During the Cold War, the Soviet Union was seen as a great spiritual enemy of conservative Christians, a impious place built on heresy and atheism. After the fall of the Soviet Union, American evangelists swept away to proselytize in Russia and the former Eastern bloc countries. (As part of this trend, many American missionaries spent time in Ukraine – another element that helps explain some of the change in sentiment around Putin after the invasion.)

Meanwhile, Russia has begun to play its own power game among American evangelicals. In 1997, a professor at the conservative university Hillsdale College founded the Rockford, Illinois-based World Congress of Families with two conservative Russian sociology professors, according to Mother Jones. For two decades, the World Congress of Families has campaigned for anti-LGBTQ causes and created a network of connections between Christian fundamentalists in the United States and the Kremlin.

In 2011, according to Politics, Russia also drew inspiration from the American Christian right when it passed a law cracking down on abortion. And upon his re-election in 2012, Putin reflected on his new identity as a Christian crusader. (There are little evidence Putin is a personally religious man, but there is ample evidence to show his savvy use of religion as a powerful propaganda tool. To see: its new khaki green militarist cathedral literally made of guns and tanks.) A year later, Moscow rolled out its law targeting its LGBTQ population for harassment, once again pulling out of the Christian right’s playbook.

And many on the American Christian right were thrilled.

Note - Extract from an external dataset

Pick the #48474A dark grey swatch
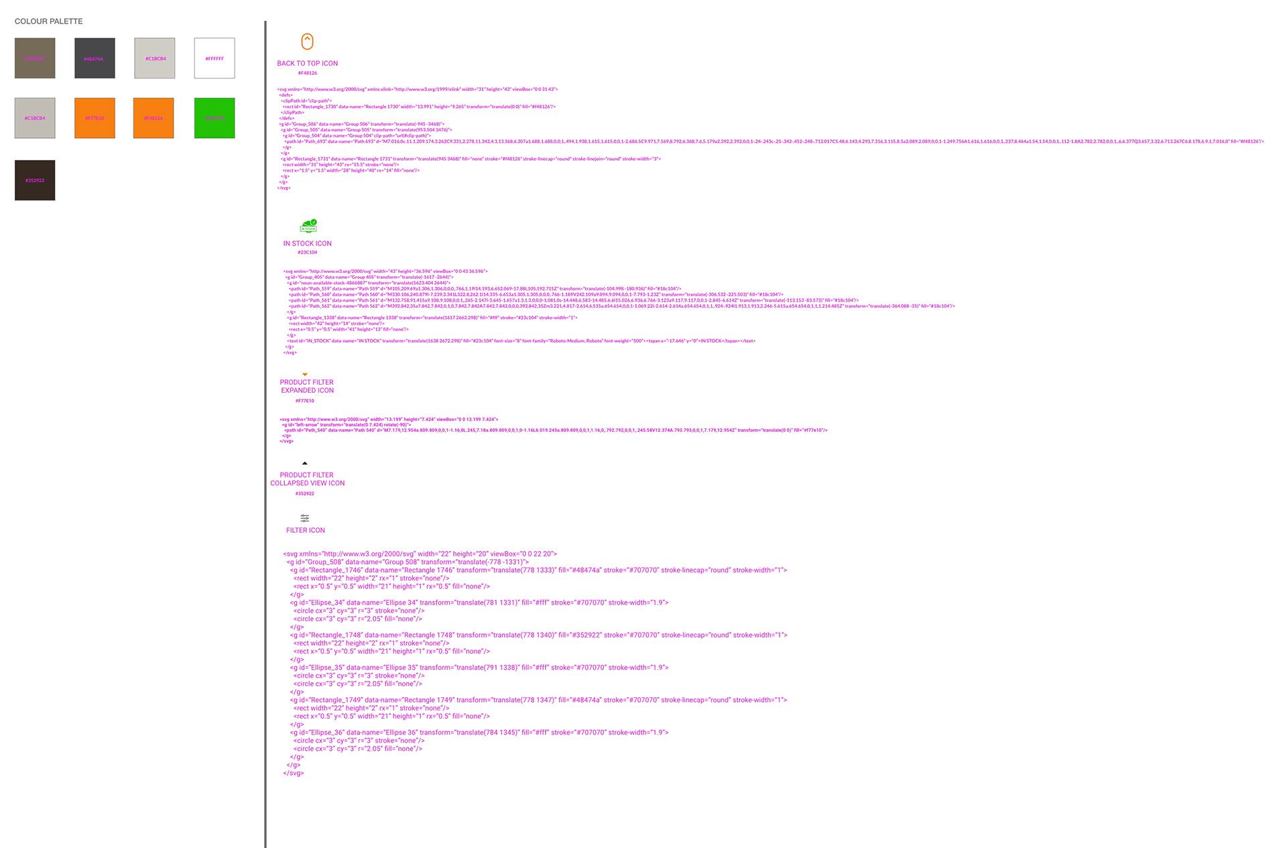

Now, however, many mainstream evangelical leaders, including many Trumpians, spoke out in favor of Ukraine. JD Greear, former president of the Southern Baptist Convention, rented The leadership of Ukrainian President Volodymyr Zelensky. The National Association of Evangelicals said the invasion was unjustified. Jerry Falwell’s Liberty University alight its “freedom tower” in Ukrainian blue and yellow; Southeastern Baptist Theological Seminary did the same. The eminent theologian Russell Moore called Putin a “murderer and tyrant.” Bryan Fischer of the American Family Association, who defended Putin and rented Russia’s anti-gay laws in the past have praised Ukrainians as fighting for a “christian revolution.”

Condemnation of Russia has not been universal among conservative Christian leaders, of course.

Christian author Eric Metaxas blame the “deep state” for not welcoming Russia into the community of nations. Right-wing commentator and Christian apologist Dinesh D’Souza said in a series of tweets that he “respects Putin because he tenaciously defends the interests of his country and understands the use of power”, which the media lying on Ukraine, and that Putin was a “lesser evilto Democrats.

“One thing is clear, that those on the right are not coming to berate Trump for his Recent Comments“, said Whitehead. “They can decry Putin, but not Trump, who supported Putin.”

A third, less conventional form of reaction came from those who focused instead on the prophetic meaning of the invasion. On Monday, televangelist Pat Robertson returned to his old show on the Christian Broadcasting Network to claim that Putin was “compelled by godto invade Ukraine, as part of Bible prophecy in which the invasion was a precursor to a battle of Armageddon. “God is preparing to do something amazing,” he said. “And it will be accomplished.”

Gorski said that from his perspective, he has seen more traditional evangelicals revert to older Cold War sentiments. But he also said it was too early to tell what this meant for the religious right. “Honestly, I think there have been cracks that have been opening for a while,” he said. “But it’s not quite what I was expecting, about Putin. But that’s the story of the world for you.

“I think the question mark is: How does it break in the endhe added. “In 20 or 30 days, after Putin’s battalions have shelled Ukrainians for a month, how many pro-Putin evangelicals will be left? It will be interesting to see.